WORK TO BE COMPLETED: Each line from the start of the records through the line containing "[RockOut Fest 2016: fuego, riffs" is to be transcribed exactly, and no other line is to be included.

Records from a data collection:
···
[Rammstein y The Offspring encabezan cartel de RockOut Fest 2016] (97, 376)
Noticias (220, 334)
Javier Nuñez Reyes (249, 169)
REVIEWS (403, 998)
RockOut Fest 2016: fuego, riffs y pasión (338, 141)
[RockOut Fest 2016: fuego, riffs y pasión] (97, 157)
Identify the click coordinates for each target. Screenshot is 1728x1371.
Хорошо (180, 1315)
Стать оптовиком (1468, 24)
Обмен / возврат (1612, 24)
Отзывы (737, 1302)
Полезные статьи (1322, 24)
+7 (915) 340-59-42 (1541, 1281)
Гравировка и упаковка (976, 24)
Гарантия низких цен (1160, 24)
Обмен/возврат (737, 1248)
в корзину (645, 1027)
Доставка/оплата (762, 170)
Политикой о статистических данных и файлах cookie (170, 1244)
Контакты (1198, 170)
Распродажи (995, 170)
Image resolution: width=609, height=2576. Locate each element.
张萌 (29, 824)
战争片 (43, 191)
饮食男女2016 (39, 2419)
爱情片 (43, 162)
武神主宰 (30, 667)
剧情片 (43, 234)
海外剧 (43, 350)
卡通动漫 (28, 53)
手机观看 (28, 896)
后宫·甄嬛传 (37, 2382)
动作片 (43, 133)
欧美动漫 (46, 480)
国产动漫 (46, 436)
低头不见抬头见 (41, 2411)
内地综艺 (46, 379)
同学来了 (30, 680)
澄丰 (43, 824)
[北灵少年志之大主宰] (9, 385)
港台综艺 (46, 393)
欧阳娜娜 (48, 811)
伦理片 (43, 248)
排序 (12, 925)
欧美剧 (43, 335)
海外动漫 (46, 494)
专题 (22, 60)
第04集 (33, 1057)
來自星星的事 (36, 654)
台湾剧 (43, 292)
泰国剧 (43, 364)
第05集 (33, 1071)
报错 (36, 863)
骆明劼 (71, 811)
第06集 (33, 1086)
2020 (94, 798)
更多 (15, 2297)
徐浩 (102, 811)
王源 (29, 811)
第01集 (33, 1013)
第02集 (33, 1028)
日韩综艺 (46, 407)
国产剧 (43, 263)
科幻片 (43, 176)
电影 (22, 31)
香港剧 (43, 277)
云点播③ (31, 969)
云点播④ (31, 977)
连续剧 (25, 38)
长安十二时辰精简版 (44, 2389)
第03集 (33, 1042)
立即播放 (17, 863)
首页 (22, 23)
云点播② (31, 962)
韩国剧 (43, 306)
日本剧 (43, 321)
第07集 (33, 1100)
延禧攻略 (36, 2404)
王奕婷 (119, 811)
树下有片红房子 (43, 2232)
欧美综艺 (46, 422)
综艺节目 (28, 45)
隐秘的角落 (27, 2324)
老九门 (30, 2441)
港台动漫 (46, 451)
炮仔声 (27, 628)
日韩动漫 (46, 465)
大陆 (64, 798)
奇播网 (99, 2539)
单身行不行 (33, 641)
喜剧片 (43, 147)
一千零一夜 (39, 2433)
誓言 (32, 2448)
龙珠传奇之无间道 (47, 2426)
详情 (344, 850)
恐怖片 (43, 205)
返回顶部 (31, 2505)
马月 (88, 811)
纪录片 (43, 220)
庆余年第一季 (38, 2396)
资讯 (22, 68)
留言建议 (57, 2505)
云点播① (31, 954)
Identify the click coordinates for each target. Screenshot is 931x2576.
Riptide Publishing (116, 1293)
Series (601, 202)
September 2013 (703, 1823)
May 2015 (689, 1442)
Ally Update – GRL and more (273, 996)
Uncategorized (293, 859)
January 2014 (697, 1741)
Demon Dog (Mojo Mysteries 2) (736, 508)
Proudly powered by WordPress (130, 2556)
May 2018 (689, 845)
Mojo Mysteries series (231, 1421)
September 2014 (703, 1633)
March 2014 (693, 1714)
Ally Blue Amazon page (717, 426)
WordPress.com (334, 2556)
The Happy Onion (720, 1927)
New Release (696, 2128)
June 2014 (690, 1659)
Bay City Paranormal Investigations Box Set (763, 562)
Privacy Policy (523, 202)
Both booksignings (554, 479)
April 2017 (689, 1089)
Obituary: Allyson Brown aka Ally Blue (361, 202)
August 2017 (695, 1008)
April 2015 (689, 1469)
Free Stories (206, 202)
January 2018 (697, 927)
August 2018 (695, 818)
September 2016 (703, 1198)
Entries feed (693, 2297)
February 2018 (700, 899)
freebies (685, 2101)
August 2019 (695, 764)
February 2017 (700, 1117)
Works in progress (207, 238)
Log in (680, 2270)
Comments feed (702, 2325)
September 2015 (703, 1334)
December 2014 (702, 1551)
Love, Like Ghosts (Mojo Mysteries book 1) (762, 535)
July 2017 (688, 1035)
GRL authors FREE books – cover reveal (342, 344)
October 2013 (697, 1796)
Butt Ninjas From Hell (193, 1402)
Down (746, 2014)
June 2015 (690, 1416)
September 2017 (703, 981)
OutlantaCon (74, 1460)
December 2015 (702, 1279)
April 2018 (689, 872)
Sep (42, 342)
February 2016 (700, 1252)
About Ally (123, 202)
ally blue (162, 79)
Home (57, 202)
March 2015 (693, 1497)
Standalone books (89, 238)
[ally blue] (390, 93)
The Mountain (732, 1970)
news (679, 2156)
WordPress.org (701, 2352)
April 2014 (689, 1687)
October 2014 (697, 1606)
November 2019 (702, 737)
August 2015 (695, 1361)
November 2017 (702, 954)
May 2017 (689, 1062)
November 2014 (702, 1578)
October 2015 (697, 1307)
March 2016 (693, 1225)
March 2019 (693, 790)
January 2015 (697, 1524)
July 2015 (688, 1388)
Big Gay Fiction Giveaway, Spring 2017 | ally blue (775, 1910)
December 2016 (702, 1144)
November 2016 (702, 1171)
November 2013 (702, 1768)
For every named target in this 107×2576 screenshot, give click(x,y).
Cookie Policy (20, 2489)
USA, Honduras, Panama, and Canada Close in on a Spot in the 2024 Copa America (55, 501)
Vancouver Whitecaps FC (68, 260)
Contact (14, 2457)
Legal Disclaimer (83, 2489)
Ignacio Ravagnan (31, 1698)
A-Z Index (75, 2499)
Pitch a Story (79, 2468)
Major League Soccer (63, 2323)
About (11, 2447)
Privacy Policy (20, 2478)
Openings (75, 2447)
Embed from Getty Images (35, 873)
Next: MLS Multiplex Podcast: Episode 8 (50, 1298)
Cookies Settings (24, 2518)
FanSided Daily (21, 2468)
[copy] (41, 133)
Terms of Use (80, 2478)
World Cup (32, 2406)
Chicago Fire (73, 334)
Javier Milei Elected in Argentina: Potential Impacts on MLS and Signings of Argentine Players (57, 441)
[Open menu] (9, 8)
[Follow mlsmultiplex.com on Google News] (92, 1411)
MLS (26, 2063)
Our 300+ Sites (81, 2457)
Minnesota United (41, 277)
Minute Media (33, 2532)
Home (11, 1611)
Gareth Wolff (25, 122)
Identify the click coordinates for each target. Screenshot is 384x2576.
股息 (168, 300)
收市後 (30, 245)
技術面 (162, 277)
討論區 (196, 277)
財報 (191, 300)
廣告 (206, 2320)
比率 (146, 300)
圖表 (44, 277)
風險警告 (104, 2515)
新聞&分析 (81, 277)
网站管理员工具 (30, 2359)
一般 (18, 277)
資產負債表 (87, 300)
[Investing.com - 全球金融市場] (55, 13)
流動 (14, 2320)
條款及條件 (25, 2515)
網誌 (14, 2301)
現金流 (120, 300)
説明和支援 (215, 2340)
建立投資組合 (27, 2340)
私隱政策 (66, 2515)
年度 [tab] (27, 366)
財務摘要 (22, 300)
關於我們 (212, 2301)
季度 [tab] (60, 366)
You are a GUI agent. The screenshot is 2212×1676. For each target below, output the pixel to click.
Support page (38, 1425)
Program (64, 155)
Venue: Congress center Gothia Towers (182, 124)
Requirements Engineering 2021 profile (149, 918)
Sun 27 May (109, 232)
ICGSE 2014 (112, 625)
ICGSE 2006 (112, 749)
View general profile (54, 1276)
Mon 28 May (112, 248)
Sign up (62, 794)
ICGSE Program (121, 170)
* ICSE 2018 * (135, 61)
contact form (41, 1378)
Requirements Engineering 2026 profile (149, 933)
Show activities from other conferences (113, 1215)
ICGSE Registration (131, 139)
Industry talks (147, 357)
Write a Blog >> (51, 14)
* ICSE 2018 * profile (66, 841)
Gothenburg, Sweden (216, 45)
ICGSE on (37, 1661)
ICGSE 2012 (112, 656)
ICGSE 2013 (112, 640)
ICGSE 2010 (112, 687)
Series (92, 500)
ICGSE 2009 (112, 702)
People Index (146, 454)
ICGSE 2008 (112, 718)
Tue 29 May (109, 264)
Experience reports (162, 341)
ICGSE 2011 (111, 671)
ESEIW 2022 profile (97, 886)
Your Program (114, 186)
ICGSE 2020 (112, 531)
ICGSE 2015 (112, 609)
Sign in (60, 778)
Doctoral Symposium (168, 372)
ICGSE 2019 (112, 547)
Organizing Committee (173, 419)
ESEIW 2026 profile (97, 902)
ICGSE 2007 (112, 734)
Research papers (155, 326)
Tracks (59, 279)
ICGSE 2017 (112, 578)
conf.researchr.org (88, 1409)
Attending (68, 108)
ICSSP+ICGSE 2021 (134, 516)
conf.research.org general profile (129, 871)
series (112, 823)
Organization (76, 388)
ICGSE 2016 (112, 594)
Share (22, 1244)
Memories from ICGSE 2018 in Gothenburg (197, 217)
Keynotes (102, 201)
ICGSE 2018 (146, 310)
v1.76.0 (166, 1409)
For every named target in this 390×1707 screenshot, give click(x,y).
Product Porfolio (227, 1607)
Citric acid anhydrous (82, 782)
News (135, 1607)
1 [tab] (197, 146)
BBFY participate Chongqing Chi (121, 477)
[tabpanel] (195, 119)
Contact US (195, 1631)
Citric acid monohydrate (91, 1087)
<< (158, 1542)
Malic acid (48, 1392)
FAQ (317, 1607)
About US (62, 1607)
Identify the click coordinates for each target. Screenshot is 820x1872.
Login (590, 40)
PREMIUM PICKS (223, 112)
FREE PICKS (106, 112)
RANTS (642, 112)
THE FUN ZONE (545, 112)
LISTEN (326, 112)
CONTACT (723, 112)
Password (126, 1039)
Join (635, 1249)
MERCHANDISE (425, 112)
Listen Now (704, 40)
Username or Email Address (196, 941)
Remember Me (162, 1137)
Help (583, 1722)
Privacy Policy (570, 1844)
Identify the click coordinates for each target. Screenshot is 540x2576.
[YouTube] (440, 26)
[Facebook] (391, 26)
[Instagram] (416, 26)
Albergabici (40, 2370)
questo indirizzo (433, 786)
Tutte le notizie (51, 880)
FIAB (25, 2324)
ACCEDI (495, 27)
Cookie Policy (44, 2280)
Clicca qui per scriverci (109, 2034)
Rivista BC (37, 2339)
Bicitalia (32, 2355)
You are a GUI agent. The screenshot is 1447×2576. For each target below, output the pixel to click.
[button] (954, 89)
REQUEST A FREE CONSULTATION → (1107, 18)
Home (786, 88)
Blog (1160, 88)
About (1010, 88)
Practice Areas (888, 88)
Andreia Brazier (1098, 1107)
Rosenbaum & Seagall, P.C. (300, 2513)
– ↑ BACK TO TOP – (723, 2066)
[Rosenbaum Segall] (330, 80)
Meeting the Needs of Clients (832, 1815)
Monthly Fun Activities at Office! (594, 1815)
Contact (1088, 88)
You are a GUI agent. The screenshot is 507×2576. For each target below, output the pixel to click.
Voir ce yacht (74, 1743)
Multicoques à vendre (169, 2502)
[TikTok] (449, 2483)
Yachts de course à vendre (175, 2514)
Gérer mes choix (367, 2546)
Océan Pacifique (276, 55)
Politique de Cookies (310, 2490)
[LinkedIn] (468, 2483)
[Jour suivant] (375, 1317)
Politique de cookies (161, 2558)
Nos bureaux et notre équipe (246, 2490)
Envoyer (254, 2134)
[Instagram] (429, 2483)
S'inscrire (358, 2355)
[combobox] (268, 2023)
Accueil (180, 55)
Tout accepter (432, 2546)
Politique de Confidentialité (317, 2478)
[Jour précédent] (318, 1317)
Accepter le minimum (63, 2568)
···
THE COMPLETED TASK:
[Rammstein y The Offspring encabezan cartel de RockOut Fest 2016] (97, 376)
Noticias (220, 334)
Javier Nuñez Reyes (249, 169)
REVIEWS (403, 998)
RockOut Fest 2016: fuego, riffs y pasión (338, 141)
[RockOut Fest 2016: fuego, riffs y pasión] (97, 157)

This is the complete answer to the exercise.